(DATASET EXTRACT begins)

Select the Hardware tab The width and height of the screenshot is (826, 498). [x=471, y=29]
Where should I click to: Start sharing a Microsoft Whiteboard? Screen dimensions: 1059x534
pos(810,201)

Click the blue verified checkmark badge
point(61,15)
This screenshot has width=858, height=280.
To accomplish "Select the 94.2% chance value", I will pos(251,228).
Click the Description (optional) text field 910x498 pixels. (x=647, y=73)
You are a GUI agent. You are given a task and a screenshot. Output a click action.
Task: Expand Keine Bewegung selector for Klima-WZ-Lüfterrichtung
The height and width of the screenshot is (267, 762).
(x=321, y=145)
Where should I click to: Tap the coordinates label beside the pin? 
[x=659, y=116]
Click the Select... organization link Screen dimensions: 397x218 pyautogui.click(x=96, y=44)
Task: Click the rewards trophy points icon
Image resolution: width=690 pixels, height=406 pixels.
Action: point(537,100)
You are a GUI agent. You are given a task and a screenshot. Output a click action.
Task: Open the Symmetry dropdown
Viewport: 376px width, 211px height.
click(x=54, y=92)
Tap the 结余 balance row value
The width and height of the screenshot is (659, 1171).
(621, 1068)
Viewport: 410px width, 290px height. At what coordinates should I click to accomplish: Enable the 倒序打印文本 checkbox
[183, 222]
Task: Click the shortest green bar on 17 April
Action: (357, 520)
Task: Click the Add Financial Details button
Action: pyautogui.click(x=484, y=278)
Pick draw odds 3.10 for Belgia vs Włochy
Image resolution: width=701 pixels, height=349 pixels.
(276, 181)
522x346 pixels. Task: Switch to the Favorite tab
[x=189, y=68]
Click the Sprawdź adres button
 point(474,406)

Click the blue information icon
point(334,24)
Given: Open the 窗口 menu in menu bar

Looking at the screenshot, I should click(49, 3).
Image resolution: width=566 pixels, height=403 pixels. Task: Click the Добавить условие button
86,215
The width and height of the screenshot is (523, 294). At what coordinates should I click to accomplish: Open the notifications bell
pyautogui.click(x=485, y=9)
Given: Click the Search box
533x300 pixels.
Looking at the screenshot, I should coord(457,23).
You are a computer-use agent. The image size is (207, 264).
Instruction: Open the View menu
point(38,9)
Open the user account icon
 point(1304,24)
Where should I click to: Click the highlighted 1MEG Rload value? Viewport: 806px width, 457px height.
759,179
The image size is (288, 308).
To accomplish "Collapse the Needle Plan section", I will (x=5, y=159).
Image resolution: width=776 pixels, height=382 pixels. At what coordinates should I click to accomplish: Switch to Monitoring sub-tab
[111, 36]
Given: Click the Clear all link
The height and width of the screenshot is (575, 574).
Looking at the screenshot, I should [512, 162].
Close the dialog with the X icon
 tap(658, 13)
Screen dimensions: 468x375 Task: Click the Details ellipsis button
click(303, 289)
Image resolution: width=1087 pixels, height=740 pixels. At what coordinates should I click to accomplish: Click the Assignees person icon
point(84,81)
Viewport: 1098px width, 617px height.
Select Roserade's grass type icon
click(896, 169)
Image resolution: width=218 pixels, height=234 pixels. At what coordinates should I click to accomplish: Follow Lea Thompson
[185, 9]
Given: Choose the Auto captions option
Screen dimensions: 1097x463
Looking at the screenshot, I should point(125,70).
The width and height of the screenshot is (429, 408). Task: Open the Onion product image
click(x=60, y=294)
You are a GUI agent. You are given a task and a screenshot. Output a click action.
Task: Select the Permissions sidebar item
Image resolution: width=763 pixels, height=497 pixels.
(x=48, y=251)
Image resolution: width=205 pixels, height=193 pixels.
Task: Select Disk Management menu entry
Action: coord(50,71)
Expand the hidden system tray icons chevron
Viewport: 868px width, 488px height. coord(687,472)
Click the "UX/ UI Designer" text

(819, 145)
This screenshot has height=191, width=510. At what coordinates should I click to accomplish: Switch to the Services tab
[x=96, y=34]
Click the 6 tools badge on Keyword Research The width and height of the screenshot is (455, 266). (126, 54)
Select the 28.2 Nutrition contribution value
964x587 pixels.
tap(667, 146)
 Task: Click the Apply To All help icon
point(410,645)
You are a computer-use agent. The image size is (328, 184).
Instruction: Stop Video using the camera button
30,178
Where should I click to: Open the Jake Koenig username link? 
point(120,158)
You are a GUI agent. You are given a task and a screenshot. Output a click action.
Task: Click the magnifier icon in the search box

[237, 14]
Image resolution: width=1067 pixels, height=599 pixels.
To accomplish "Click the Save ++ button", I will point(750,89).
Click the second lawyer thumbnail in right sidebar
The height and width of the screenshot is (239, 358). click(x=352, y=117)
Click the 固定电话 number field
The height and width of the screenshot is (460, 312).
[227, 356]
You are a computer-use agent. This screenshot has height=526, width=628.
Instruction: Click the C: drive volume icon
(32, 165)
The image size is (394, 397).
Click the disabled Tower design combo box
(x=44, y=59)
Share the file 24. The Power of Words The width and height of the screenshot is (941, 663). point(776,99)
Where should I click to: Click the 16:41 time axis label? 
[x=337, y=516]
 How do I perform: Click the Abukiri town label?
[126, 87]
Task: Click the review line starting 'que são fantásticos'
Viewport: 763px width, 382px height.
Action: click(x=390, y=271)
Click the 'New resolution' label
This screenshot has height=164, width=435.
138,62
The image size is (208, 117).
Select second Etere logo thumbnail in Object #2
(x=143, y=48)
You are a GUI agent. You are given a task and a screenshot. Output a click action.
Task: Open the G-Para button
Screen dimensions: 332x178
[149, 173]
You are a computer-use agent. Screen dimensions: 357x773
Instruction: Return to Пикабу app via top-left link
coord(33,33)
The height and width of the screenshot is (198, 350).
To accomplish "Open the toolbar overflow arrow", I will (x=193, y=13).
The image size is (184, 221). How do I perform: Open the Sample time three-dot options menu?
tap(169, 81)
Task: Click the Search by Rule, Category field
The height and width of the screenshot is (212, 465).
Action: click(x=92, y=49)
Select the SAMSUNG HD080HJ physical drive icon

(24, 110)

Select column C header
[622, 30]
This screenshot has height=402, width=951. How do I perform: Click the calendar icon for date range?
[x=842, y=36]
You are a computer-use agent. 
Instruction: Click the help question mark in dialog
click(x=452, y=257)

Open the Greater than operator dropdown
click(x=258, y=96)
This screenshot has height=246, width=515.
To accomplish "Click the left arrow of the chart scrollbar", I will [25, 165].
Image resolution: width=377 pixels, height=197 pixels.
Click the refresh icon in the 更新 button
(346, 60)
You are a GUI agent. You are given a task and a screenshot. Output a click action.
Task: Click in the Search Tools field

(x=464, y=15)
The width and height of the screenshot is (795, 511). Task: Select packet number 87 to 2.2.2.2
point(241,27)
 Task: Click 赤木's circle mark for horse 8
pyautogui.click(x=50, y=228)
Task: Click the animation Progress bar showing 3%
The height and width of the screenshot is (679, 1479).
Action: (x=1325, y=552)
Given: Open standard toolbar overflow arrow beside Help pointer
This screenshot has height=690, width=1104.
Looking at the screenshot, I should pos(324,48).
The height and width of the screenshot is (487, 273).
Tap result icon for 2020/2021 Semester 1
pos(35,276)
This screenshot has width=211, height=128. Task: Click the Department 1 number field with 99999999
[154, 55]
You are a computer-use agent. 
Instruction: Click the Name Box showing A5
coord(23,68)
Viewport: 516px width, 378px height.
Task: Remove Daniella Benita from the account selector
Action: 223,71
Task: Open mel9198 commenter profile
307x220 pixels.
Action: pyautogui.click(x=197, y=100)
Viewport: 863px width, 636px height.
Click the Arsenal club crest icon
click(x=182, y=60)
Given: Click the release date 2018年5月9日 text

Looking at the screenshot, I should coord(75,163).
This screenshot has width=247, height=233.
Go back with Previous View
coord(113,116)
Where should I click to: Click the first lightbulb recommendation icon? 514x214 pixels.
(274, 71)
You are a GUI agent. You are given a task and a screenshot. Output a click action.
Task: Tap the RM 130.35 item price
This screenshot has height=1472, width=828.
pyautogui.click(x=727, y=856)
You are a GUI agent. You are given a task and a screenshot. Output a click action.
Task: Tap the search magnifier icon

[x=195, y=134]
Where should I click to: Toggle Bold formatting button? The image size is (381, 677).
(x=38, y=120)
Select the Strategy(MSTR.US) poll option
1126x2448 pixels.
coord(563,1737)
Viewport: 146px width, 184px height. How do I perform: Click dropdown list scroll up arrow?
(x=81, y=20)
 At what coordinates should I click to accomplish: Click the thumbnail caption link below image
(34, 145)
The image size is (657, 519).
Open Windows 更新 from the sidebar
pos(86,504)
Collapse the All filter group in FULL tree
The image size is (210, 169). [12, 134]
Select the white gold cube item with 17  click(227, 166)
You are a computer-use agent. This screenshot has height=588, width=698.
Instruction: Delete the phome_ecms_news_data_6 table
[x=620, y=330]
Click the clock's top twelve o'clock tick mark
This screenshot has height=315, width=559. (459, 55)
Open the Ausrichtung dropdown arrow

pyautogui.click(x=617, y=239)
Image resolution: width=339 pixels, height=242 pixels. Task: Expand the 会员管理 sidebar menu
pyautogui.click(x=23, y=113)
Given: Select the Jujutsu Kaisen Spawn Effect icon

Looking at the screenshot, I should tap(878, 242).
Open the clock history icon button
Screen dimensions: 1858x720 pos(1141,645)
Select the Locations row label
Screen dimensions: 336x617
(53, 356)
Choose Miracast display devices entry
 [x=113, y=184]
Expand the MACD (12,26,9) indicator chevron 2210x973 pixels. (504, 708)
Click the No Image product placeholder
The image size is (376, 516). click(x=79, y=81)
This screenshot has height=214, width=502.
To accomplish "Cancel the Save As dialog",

(DATASET EXTRACT ends)

Beginning with the line containing "Task: Expand Keine" and ending with the line containing "Given: Click the Search box", extract those lines exactly from the listing above, and only those.

#### [RESULT OF THIS TASK]
Task: Expand Keine Bewegung selector for Klima-WZ-Lüfterrichtung
The height and width of the screenshot is (267, 762).
(x=321, y=145)
Where should I click to: Tap the coordinates label beside the pin? 
[x=659, y=116]
Click the Select... organization link Screen dimensions: 397x218 pyautogui.click(x=96, y=44)
Task: Click the rewards trophy points icon
Image resolution: width=690 pixels, height=406 pixels.
Action: point(537,100)
You are a GUI agent. You are given a task and a screenshot. Output a click action.
Task: Open the Symmetry dropdown
Viewport: 376px width, 211px height.
click(x=54, y=92)
Tap the 结余 balance row value
The width and height of the screenshot is (659, 1171).
(621, 1068)
Viewport: 410px width, 290px height. At what coordinates should I click to accomplish: Enable the 倒序打印文本 checkbox
[183, 222]
Task: Click the shortest green bar on 17 April
Action: (357, 520)
Task: Click the Add Financial Details button
Action: pyautogui.click(x=484, y=278)
Pick draw odds 3.10 for Belgia vs Włochy
Image resolution: width=701 pixels, height=349 pixels.
(276, 181)
522x346 pixels. Task: Switch to the Favorite tab
[x=189, y=68]
Click the Sprawdź adres button
 point(474,406)

Click the blue information icon
point(334,24)
Given: Open the 窗口 menu in menu bar

Looking at the screenshot, I should click(49, 3).
Image resolution: width=566 pixels, height=403 pixels. Task: Click the Добавить условие button
86,215
The width and height of the screenshot is (523, 294). At what coordinates should I click to accomplish: Open the notifications bell
pyautogui.click(x=485, y=9)
Given: Click the Search box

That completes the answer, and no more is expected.